*What you will do*
Only the lines from the one that includes "Click the 900 tick on height axis" through the last line below belong in the reply, copied exactly and without pictures.

*Dataset entries*
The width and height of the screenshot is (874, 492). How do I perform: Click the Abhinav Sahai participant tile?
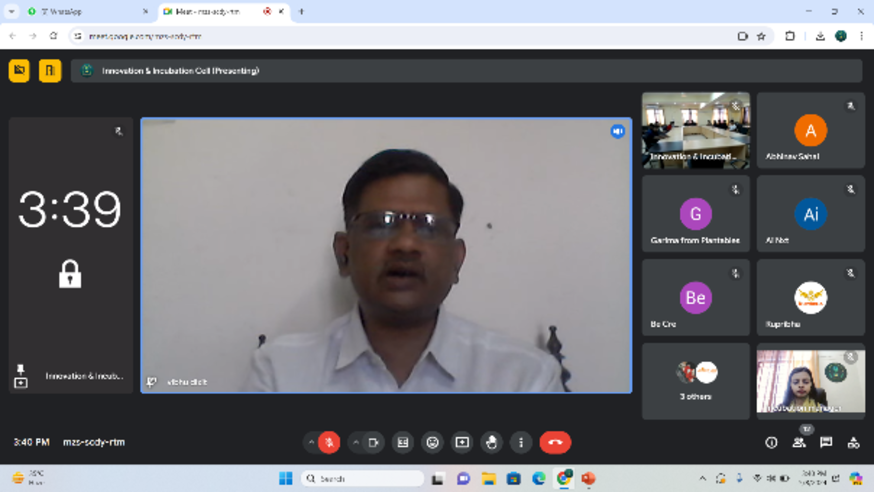(810, 131)
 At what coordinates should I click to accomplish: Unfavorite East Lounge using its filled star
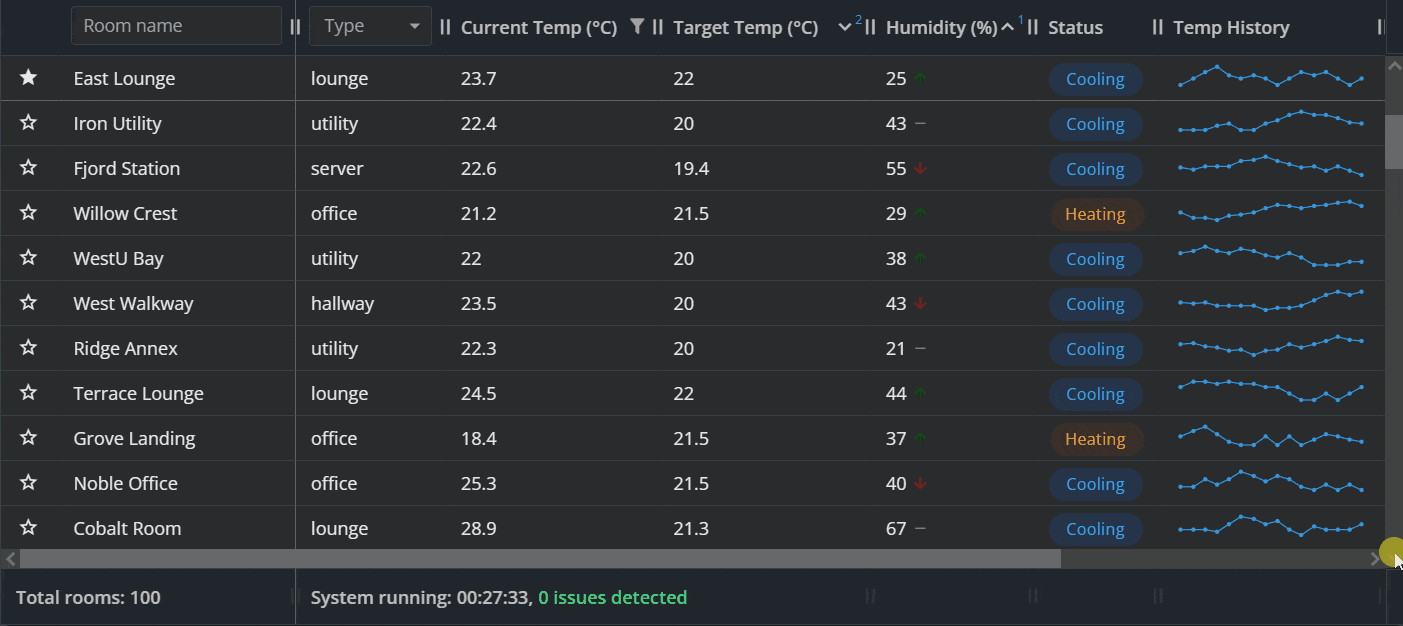(x=28, y=78)
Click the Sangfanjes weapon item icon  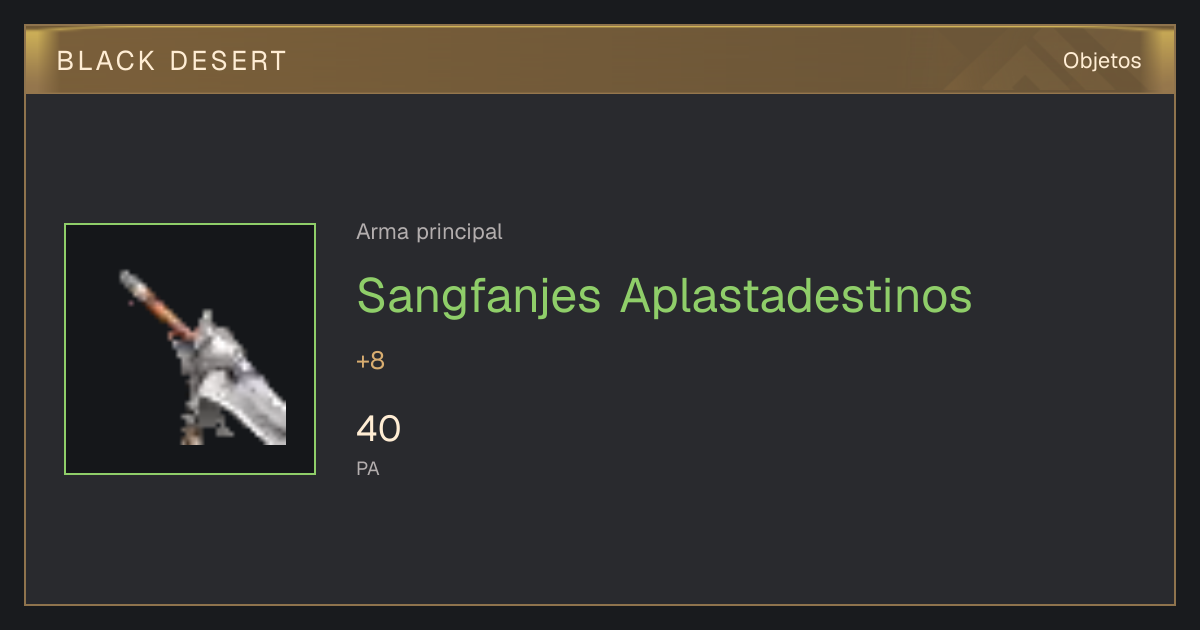click(190, 349)
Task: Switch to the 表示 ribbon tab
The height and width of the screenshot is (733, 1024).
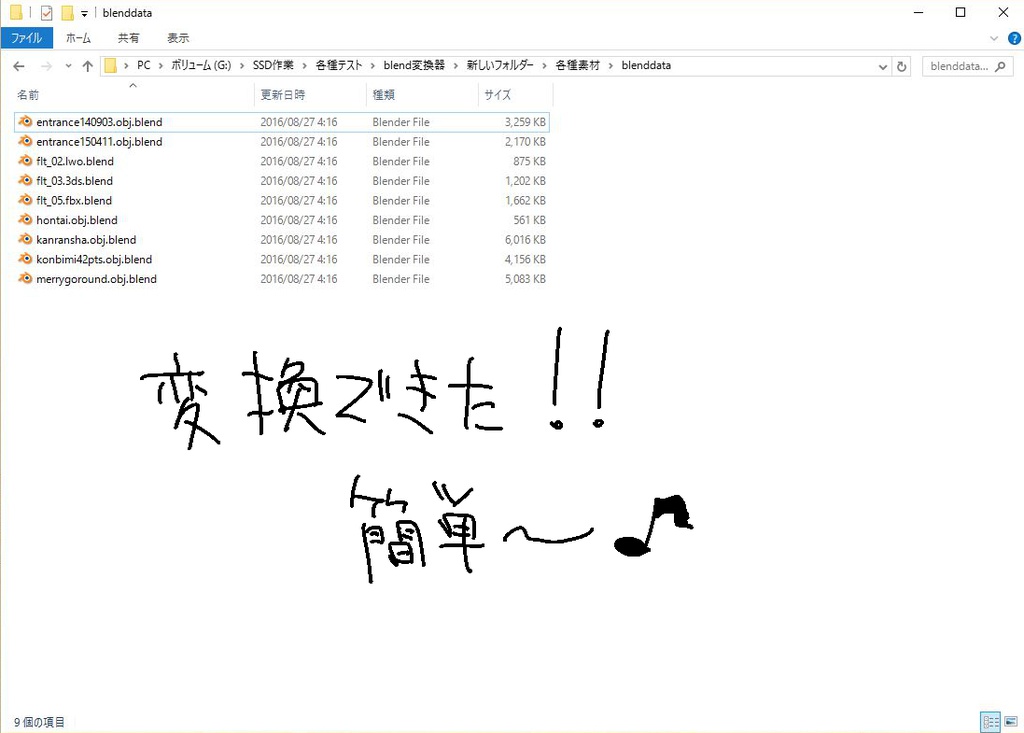Action: click(178, 37)
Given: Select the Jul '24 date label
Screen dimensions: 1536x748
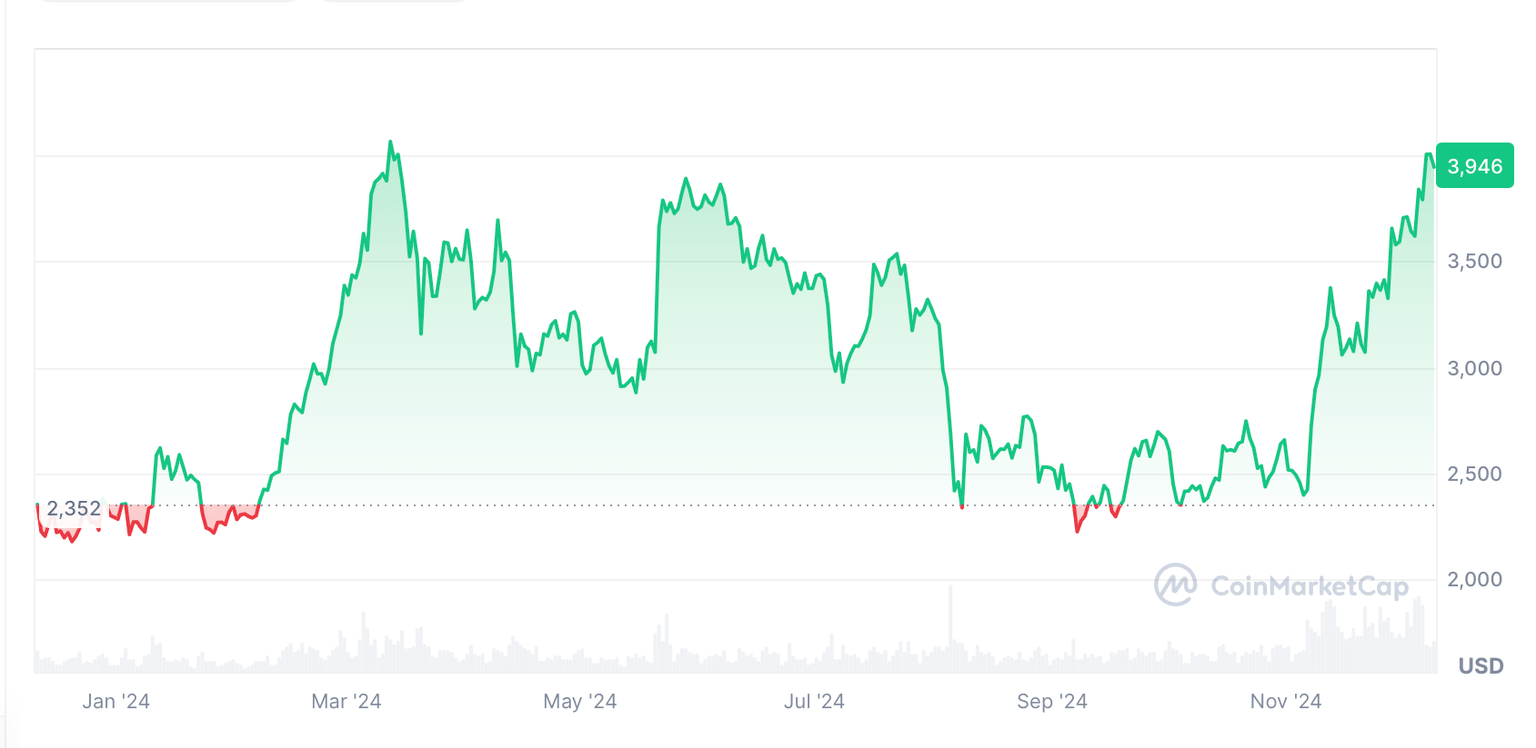Looking at the screenshot, I should tap(814, 702).
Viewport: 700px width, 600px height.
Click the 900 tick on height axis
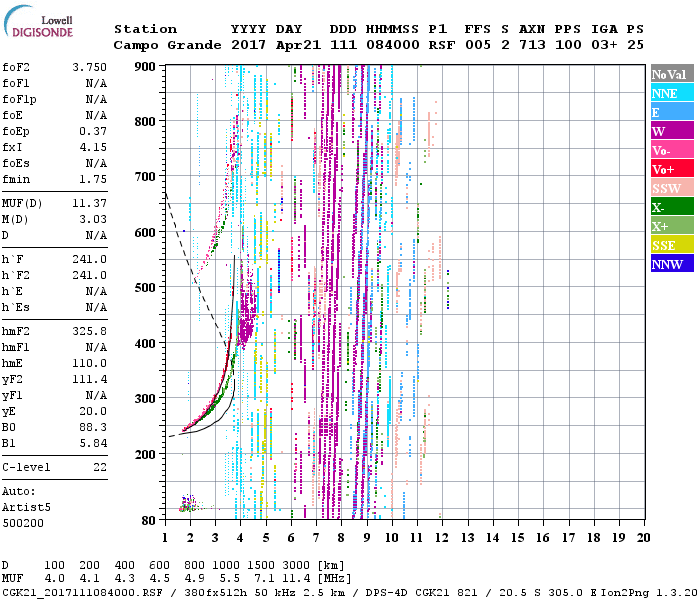pyautogui.click(x=145, y=67)
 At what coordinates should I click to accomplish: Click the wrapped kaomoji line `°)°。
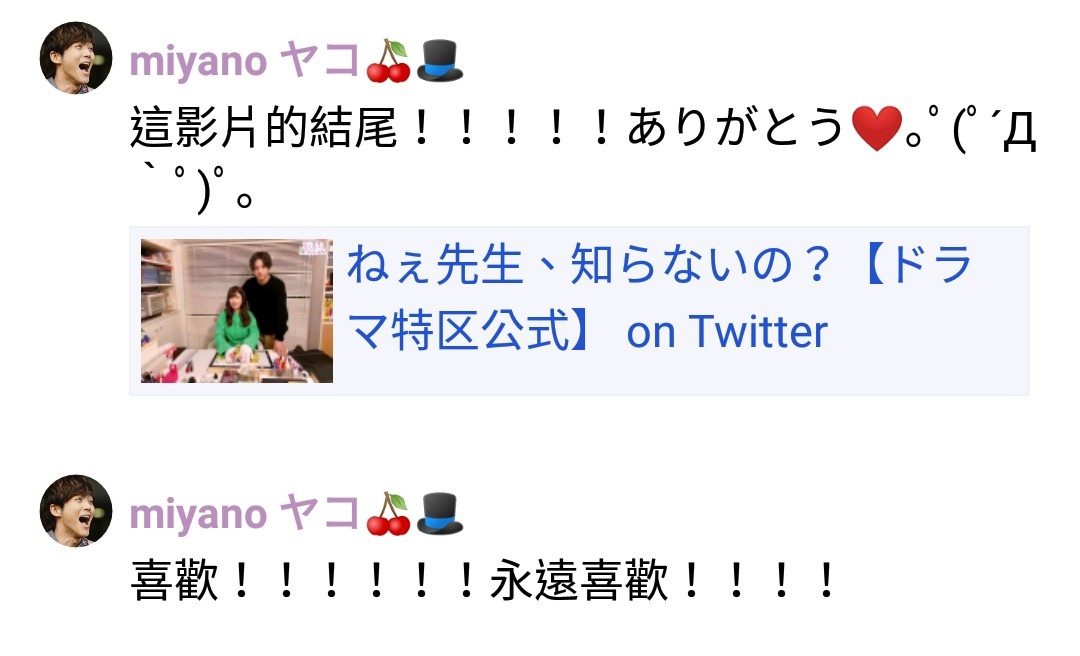[x=192, y=189]
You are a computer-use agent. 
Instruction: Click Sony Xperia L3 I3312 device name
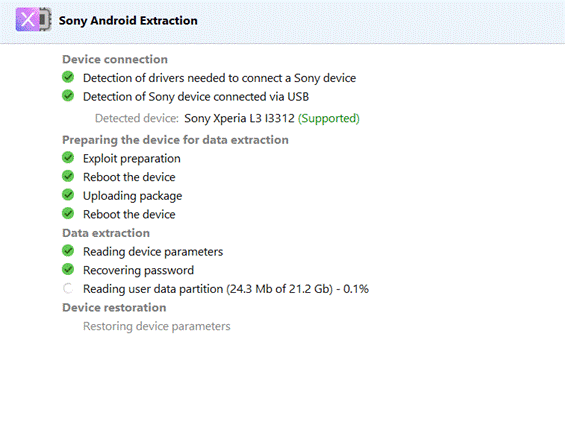(x=239, y=119)
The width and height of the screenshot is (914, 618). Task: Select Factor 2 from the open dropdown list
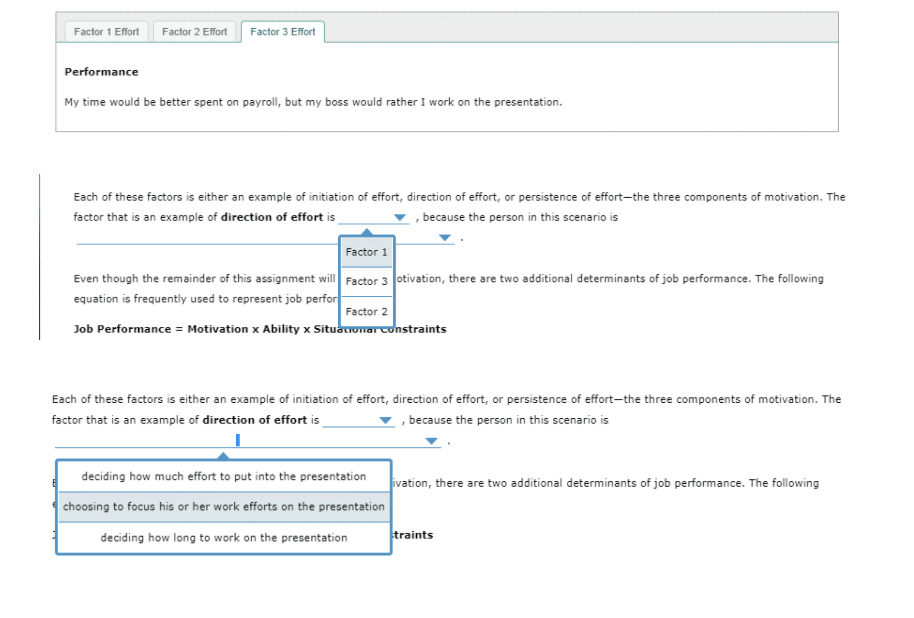tap(365, 311)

*Exercise result*
Click the 900 tick on height axis
pyautogui.click(x=145, y=67)
 At what coordinates should I click to accomplish: Click the wrapped kaomoji line `°)°。
[x=192, y=189]
You are a computer-use agent. 
Instruction: Click Sony Xperia L3 I3312 device name
(x=239, y=119)
The width and height of the screenshot is (914, 618). Task: Select Factor 2 from the open dropdown list
tap(365, 311)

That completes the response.